We live amidst the triumph of the commercial economy. I know it may not have always seemed that way over the past few years—what with the recession and all—but it’s true. More people are making more money off commerce than ever before; and more importantly, commercial economies are all we know. Yes, there are still plenty of people and places that either choose not to or don’t have the option to engage in commerce. But the late modern age it’s the air we breathe, and though it’s made us rich, it’s had some other less-pleasant consequences too. We seldom realize, however, that fundamentally different types of economies—besides the much-feared socialism, which isn’t that fundamentally different—can exist. One such economy is the gift economy, a system of exchange in which goods circulate on the basis of giving rather than purchase. Anthropologists debate whether a true gift economy ever existed or ever could exist, but the idea of the thing has turned out to be remarkably useful.

My purpose here, I suppose I should say immediately, is not to provide an economic critique of capitalism, commerce, or the market. Even if I was interested in undertaking such a project, I’m not in the least qualified. However, I’m confident that all but the most hard-bitten libertarian capitalist (Ron Swanson?) would acknowledge that there are numerous realms of life in which commercial exchange is not just inappropriate, but unethical: we marry (or date) rather than hiring a prostitute; we give property to our descendants by will, not by sale; when we have friends over for dinner, we don’t expect them to pay for the food; and we (generally) think Van Gogh a better artist than Thomas Kinkade, though Kinkade is certainly the more successful capitalist–at least during his lifetime. So though our economic lives remain dominated by commerce, gifts still hold great power over us.

It’s been my growing conviction, however, that the market economy is coming to dominate our imagination in certain areas which should be governed by a gift economy. Education, for example, is for many students substantially a gift—and yet recent developments in the US and UK look like attempts to subject education to the most pragmatic forces of the market. For another realm in which commercial interests overwhelm gratuity, see this cheerless article on the decline of Hollywood by Mark Harris: “Hollywood has become an institution that is more interested in launching the next rubberized action figure [i.e., commerce] than in making the next interesting [gratuitous] movie.” We need gratuity in certain realms, an understanding of our actions that goes beyond commerce. We need the gift.

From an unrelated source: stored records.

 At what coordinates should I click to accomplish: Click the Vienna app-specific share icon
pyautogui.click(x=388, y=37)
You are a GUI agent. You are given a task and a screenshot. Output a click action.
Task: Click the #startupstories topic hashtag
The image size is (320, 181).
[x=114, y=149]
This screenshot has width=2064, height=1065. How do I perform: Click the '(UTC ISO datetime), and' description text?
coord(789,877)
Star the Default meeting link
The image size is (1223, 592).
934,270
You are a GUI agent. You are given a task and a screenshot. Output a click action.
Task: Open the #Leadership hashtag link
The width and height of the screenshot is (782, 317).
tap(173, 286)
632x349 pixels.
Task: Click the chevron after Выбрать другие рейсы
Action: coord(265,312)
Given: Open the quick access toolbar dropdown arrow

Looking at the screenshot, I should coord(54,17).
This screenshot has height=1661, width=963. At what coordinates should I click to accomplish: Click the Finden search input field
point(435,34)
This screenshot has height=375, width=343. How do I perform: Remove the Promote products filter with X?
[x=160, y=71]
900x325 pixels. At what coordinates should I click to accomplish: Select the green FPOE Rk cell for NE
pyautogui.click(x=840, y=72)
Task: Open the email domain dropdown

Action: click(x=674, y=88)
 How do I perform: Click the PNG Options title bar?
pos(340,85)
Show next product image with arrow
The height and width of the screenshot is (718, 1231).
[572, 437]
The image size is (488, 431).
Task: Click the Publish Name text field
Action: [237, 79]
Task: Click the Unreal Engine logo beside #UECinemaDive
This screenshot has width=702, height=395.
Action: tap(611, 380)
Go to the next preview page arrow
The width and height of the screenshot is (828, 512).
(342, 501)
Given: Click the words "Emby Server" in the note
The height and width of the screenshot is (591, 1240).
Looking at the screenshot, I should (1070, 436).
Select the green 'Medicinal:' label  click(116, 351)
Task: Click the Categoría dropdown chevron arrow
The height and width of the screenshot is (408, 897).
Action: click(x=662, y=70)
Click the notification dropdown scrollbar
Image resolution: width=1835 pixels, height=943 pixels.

I live my life surrounded by gift realms—as we all do, to the extent that we’re involved with other people. But as someone whose daily concerns have to do with education, literature, religion, and the arts, the gift floats perhaps more closely to my mind. All those areas have been called “the humanities” (I include the arts here) are for me more simply described as the realms of the gift, realms which are about gratuity and excess rather than contract. My project here, then, is to resist the totalizing influence of the market, to promote understanding of gifts and graciousness once more in their proper realms.

I’ll be writing about where I find gifts in all kinds of places—I’m a grad student in English, so there will be plenty of literature, but I’ll almost certainly do some writing about pop culture, education, and other arts. There will be some theorizing, but it will stay brief and Internet-friendly. (I do not promise not to write about Derrida, but I do promise not to do it often.) Not everything on here will talk explicitly about gifts—though a lot of it will because I’m obsessed—but it will all talk about subjects which entail giftedness. I’m watching for signs of gratuity, abundance, overkill, the unnecessary and useless. I’m interested in ideas and things that do more than they have to, that go over the top, providing what the theologically-minded among us might call grace. If that kind of excess appeals to you, then I’d love to have your comments.